#### DIRECTIONS
Copy the lines below word for word, leaving out the pictures.

__________________________________________________

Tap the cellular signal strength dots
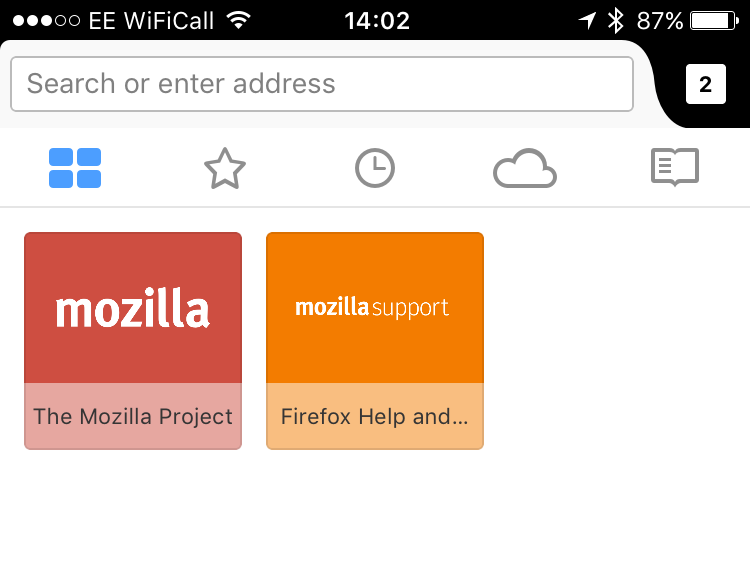Viewport: 750px width, 565px height. pyautogui.click(x=46, y=21)
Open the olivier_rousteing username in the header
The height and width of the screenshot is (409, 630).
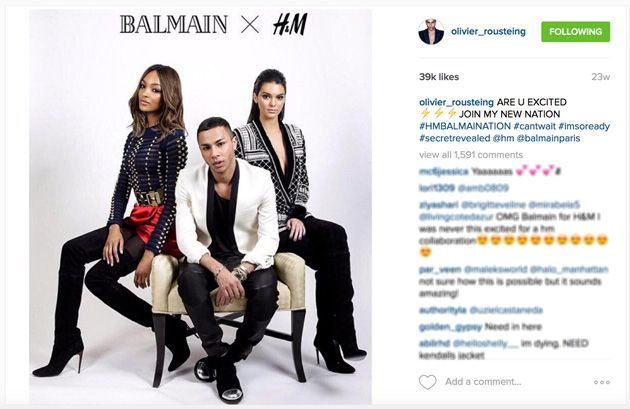tap(488, 31)
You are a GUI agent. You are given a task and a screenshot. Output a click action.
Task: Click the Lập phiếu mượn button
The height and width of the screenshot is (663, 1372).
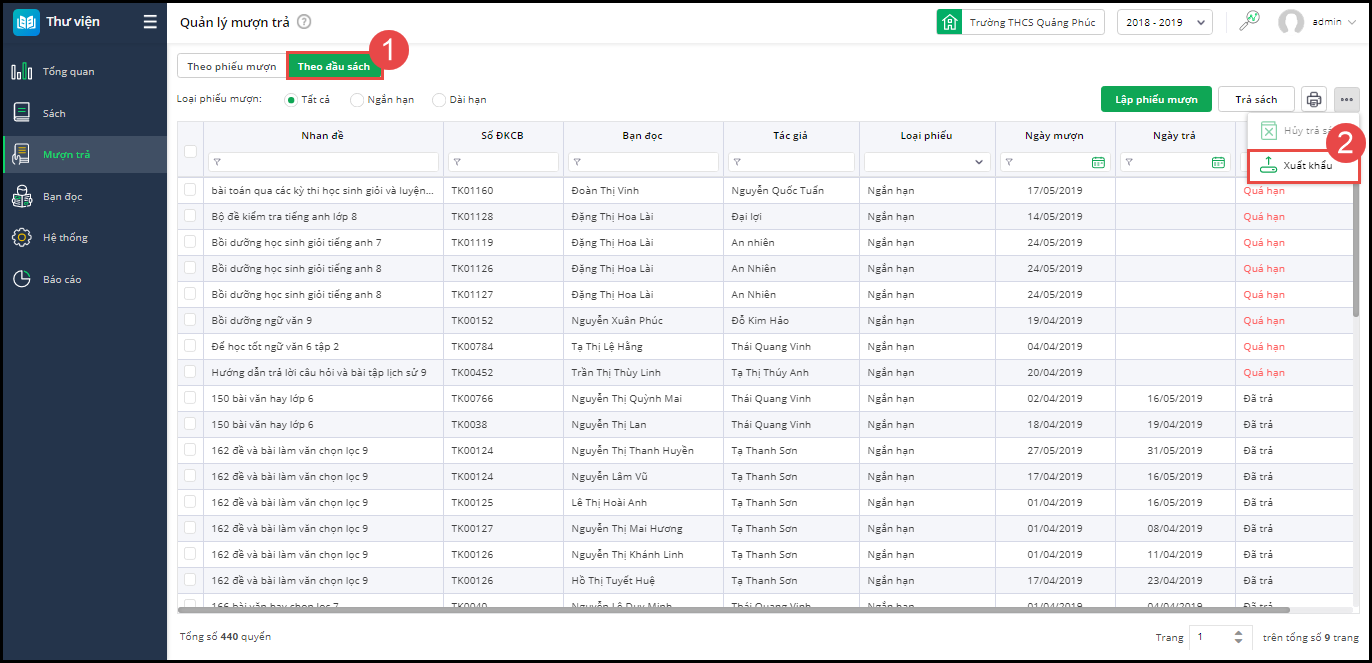click(1156, 100)
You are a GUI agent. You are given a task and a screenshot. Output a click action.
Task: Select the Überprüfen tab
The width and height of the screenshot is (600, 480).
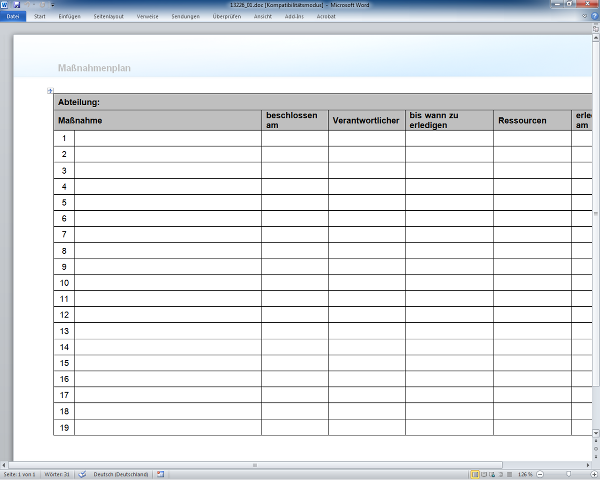[x=229, y=16]
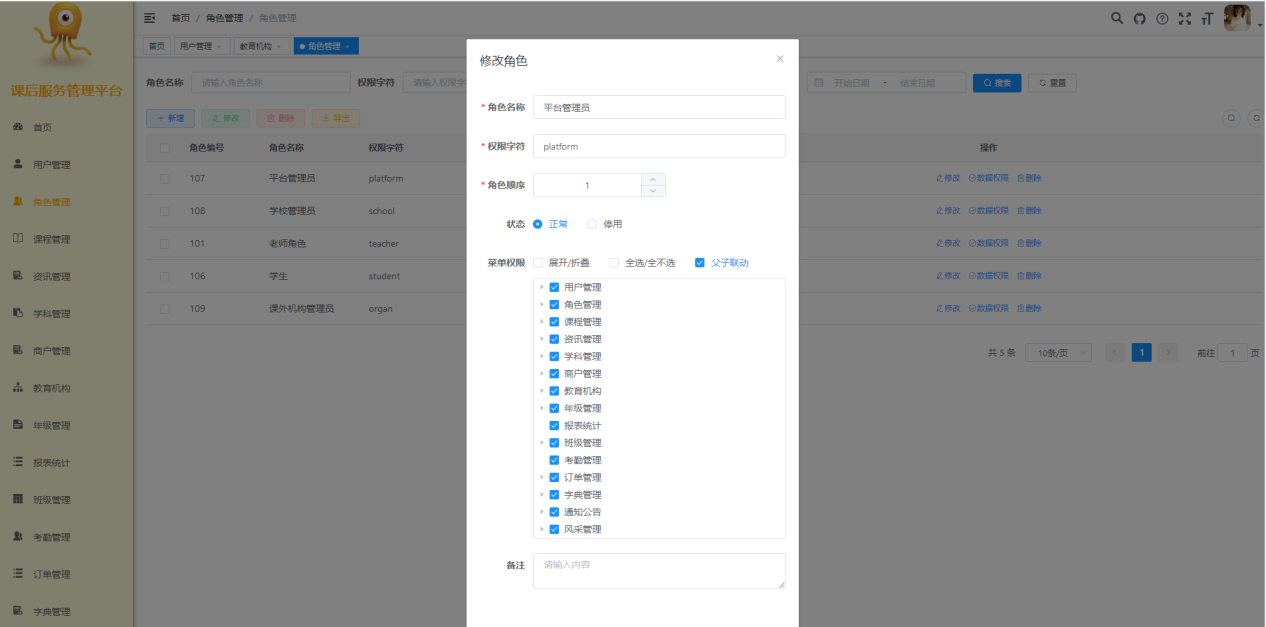This screenshot has width=1266, height=627.
Task: Open 课程管理 in the sidebar menu
Action: click(x=52, y=239)
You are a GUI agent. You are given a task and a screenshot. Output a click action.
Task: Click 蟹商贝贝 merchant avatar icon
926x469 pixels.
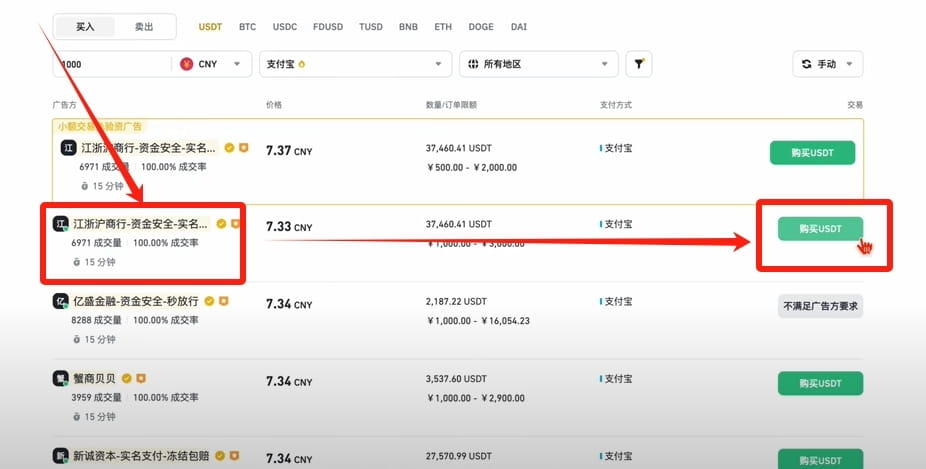point(60,378)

__________________________________________________

#### RESULT FOR THIS EXERCISE
Tap the cellular signal strength dots
Viewport: 750px width, 565px height. pyautogui.click(x=46, y=21)
Open the olivier_rousteing username in the header
The height and width of the screenshot is (409, 630).
tap(488, 31)
You are a GUI agent. You are given a task and a screenshot. Output a click action.
Task: Click the Lập phiếu mượn button
The height and width of the screenshot is (663, 1372).
click(1156, 100)
You are a GUI agent. You are given a task and a screenshot. Output a click action.
Task: Select the Überprüfen tab
The width and height of the screenshot is (600, 480).
[x=229, y=16]
This screenshot has width=1266, height=627.
Task: Open 课程管理 in the sidebar menu
Action: click(x=52, y=239)
You are a GUI agent. You are given a task and a screenshot. Output a click action.
Task: Click 蟹商贝贝 merchant avatar icon
926x469 pixels.
point(60,378)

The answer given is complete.